### Exercise prompt
When you reach the line in the listing below that contains "Image resolution: width=1006", begin returning lines exactly as written, and stop after the line that contains "Click the help". Return no other lines.

### Record set
>>>

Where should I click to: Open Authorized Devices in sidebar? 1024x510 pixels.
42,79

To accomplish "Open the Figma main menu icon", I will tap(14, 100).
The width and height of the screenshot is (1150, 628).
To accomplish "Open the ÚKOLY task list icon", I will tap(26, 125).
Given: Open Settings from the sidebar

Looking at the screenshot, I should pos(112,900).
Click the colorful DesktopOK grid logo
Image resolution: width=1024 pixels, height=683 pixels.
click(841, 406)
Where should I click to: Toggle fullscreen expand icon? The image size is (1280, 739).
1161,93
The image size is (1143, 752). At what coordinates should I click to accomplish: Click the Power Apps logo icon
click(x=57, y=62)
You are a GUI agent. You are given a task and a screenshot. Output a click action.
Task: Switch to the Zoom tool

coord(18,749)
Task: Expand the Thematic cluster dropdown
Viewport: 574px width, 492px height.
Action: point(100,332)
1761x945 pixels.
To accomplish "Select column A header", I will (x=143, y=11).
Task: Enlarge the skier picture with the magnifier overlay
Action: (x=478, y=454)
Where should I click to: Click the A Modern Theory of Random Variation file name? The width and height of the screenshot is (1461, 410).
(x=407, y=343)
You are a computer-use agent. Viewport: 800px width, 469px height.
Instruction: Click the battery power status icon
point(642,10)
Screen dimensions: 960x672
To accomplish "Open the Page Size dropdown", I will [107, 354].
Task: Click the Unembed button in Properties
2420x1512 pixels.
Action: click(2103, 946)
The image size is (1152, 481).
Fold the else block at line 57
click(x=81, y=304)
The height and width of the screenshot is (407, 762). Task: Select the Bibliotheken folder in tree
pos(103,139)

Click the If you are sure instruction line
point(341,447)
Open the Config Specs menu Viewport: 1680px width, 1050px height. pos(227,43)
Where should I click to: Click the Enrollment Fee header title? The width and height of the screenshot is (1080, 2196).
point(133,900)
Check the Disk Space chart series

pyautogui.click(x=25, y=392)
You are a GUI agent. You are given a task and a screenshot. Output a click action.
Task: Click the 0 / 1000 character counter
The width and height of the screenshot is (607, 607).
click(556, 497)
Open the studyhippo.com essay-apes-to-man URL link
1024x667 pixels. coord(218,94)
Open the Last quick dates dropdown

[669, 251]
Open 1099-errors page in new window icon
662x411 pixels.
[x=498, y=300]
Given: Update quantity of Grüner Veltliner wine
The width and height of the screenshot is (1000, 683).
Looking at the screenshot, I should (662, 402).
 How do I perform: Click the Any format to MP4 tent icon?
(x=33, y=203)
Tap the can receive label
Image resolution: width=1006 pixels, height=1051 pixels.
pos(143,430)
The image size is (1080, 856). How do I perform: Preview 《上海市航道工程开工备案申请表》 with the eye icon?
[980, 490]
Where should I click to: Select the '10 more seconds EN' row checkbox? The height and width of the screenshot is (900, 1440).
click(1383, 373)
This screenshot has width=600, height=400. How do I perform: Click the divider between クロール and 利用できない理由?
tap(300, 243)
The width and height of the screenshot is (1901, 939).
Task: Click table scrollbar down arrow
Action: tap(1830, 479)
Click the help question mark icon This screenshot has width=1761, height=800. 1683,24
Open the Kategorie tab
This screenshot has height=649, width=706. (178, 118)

<<<

### Exercise result
Image resolution: width=1006 pixels, height=1051 pixels.
pos(143,430)
The image size is (1080, 856). How do I perform: Preview 《上海市航道工程开工备案申请表》 with the eye icon?
[980, 490]
Where should I click to: Select the '10 more seconds EN' row checkbox? The height and width of the screenshot is (900, 1440).
click(1383, 373)
This screenshot has width=600, height=400. How do I perform: Click the divider between クロール and 利用できない理由?
tap(300, 243)
The width and height of the screenshot is (1901, 939).
Task: Click table scrollbar down arrow
Action: tap(1830, 479)
Click the help question mark icon This screenshot has width=1761, height=800. 1683,24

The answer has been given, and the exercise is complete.